• **VOS CONSIGNES**: Prolongez le texte ci-dessous sur le plan de campagne du directoire et sa retraite, en reprenant juste après sa dernière phrase.

• **EXTRAIT DU DOCUMENT**:

Ainsi finit cette campagne celebre, et cette retraite plus celebre
encore. Le resultat indique assez le vice du plan. Si, comme l'ont
demontre Napoleon, l'archiduc Charles et le general Jomini, si au
lieu de former deux armees, s'avancant en colonnes isolees, sous deux
generaux differens, dans l'intention mesquine de deborder les flancs de
l'ennemi, le directoire eut forme une seule armee de cent soixante mille
hommes, dont un detachement de cinquante mille aurait assiege Mayence,
et dont cent dix mille, reunis en un seul corps, auraient envahi
l'Allemagne par la vallee du Rhin, le Val-d'Enfer et la Haute-Baviere,
les armees imperiales auraient ete reduites a se retirer toujours, sans
pouvoir se concentrer avec avantage contre une masse trop superieure.

• **DONNÉES PRÉSENTÉES**:
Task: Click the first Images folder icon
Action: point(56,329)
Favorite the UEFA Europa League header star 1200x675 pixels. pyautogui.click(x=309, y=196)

• **RÉSULTAT CI-DESSOUS**:
Le beau plan du jeune archiduc serait devenu impossible, et le drapeau
republicain aurait ete porte jusqu'a Vienne. Avec le plan donne, Jourdan
etait une victime forcee. Aussi sa campagne, toujours malheureuse, fut
toute de devouement, soit lorsqu'il franchit le Rhin la premiere fois,
pour attirer a lui les forces de l'archiduc, soit lorsqu'il s'avanca
jusqu'en Boheme et qu'il combattit a Wurtzbourg. Moreau seul, avec sa
belle armee, pouvait reparer en partie les vices du plan, soit en se
hatant d'ecraser tout ce qui etait devant lui, au moment ou il deboucha
par Kehl, soit en se rabattant sur l'archiduc Charles, lorsque celui-ci
se porta sur Jourdan. Il n'osa ou ne sut rien faire de tout cela; mais
s'il ne montra pas une etincelle de genie, si a une manoeuvre decisive
et victorieuse il prefera une retraite, du moins il deploya dans cette
retraite un grand caractere et une rare fermete. Sans doute elle n'etait
pas aussi difficile qu'on l'a dit, mais elle fut conduite neanmoins de
la maniere la plus imposante.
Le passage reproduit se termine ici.